Can ChatGPT make your business better?ChatGPT has quickly risen in popularity and is being applied in all kinds of situations. We examine whether ChatGPT can be used to improve and grow your business, and how you can get the most out of this natural language processing tool. ARTICLE BY Alex Pryor | DATE: 19 June 2023 | READ TIME: 4 MINS

OpenAI’s natural language processing tool, ChatGPT, has become a trending topic among tech enthusiasts and businesspeople alike.

It’s free to the public, although a paid subscription version, ChatGPT Plus, gives you unfettered access to the tool, along with any new features. Because it’s still in its research phase, it’s a work in progress. Nevertheless, it’s a time-saving tool that seems to be perfect for busy entrepreneurs.

ChatGPT can make everything from budgeting and coding to strategy and research easier – but what are some of the perils of using it, and how can you be sure you’re using it to maximum efficiency?

Good features, bad features

Like anything new and designed to be human-like, the user-friendly chatbot comes with both advantages and flaws.

As a small-business owner, you’ll appreciate its ability to answer any question you ask, draft a business plan, brainstorm ideas, field customer-service enquiries and help you market your products.

However, it has been “trained” on the internet, where the quality of content varies greatly. ChatGPT regards sources such as peer-reviewed scientific papers and biased or uninformed blog posts as roughly equivalent, and it won’t hesitate to draw on imperfect data sources when generating content.

For this reason, everything it tosses out blithely should be rigorously fact-checked, since it often fabricates information, and has even been known to lie about it. Although this will change as the tool evolves, it’s a good rule of thumb to consider all “facts” as suspect unless verified.

If you’re using ChatGPT to write on your behalf, you need to learn how to ask better questions to get more useful answers. For example, a generic proposal that sounds like dozens of others won’t convince a funder to invest in your business – but a more considered presentation may find favour. The bottom line? The more targeted your prompt, the more precise the output.

What are the ethical considerations?

Unless you’ve subscribed to ChatGPT Plus, everything you input while using the tool will be saved in cloud storage and added to the learning model, so don’t share any proprietary information about your (or other) businesses. Even when using the premium version and switching that off, your data may be held for up to 30 days.

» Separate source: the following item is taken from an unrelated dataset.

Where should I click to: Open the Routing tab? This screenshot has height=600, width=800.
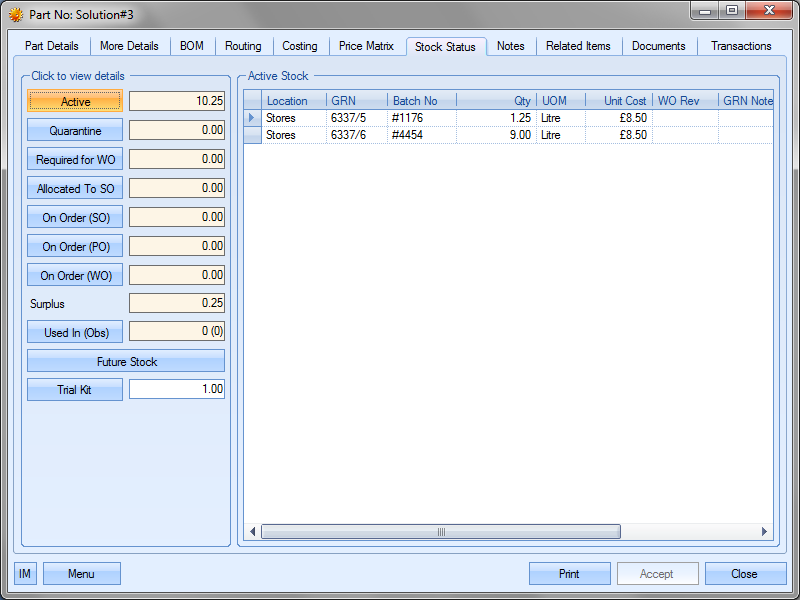point(243,46)
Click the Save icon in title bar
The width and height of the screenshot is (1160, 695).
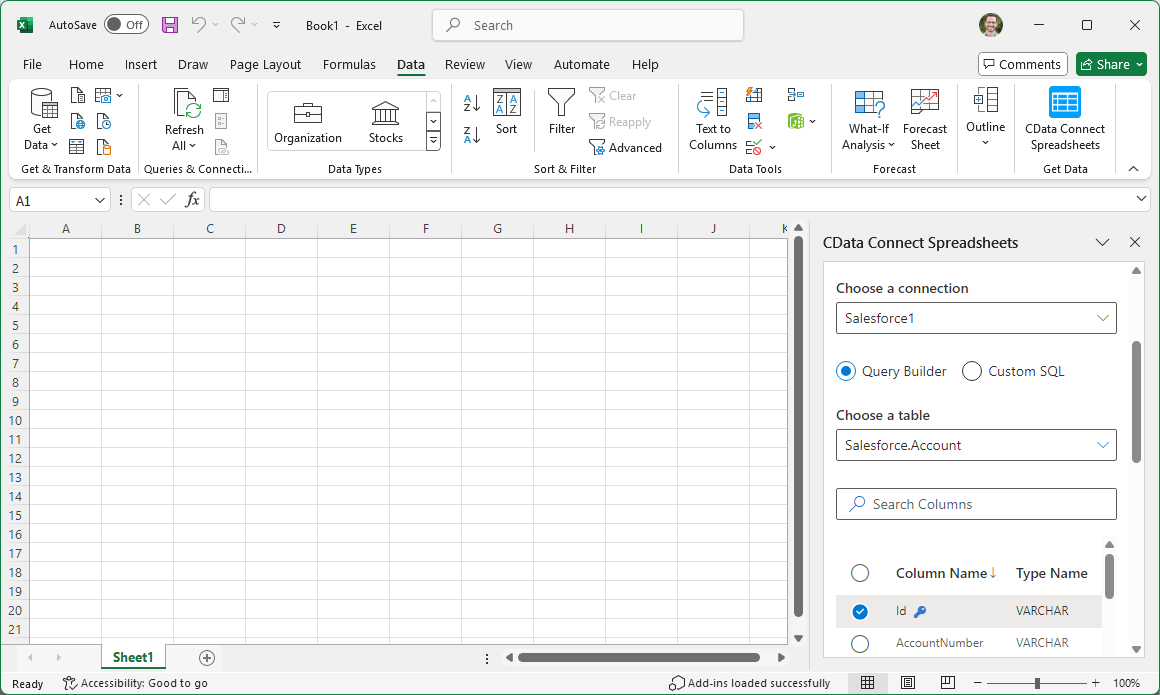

The idea is that content contributed to ChatGPT will help the bot to learn, especially as its training data doesn’t extend beyond 2021. However, if you don’t want someone else accessing your intellectual property, be cautious about what you share.

Another potential ethical hazard is copyright.

Because ChatGPT draws on internet data indiscriminately, it may inadvertently lead you to quote works under copyright. This presents a legal dilemma – as does the idea that ChatGPT content itself may be protected.

While it’s unclear who has the rights to the content, it’s worth referencing ChatGPT as a source if you used it for any writing. It may be wise to say “Written by John Smith with the help of ChatGPT” if quoting content generated by the bot.

How to use ChatGPT in your business

Before looking into using ChatGPT in your business, you should understand that it can’t solve all your problems. Not everything can be done with ChatGPT, and not everything should be done with it, so you need to think about where it makes sense for you to use it.

It can be handy when it comes to brainstorming and copywriting, but less so when you need to perform complex tasks, such as analysing finance trends over a period of time.

Using ChatGPT with other tools may allow you to automate some of your day-to-day tasks, such as emailing, building workflows, or summarising important information. But remember that you’ll still need to manage your own finances and run your business yourself.

It’s easier to perform a comparative search of your competitors’ websites, or include citations in reference papers, now that Bing has become the default search engine of ChatGPT. Microsoft, a major investor in ChatGPT, is considering making ChatGPT, Bing Chat and Microsoft’s Copilot platform interoperable, compounding the power of these nascent technologies.

The internet is full of helpful information about how to get the most out of ChatGPT, but it pays to jump in and start experimenting with the bot yourself.

A good starting point might be to prompt ChatGPT to tell you how it can make your small business operate more efficiently. Just remember to use a targeted prompt, such as “As an expert in entrepreneurship, can you tell me which aspects of AI I should use to improve operational efficiency in my small business?”

Using ChatGPT smartly will be like using the services of a highly paid consultant, with half the verbosity. It will speed up your processes – but don’t forget to fact-check!  

By Alex Pryor

Alex Pryor is head of digital innovation at EOH. With more than 20 years in the IT industry, she focuses on future tech and how innovation can build tomorrow’s companies.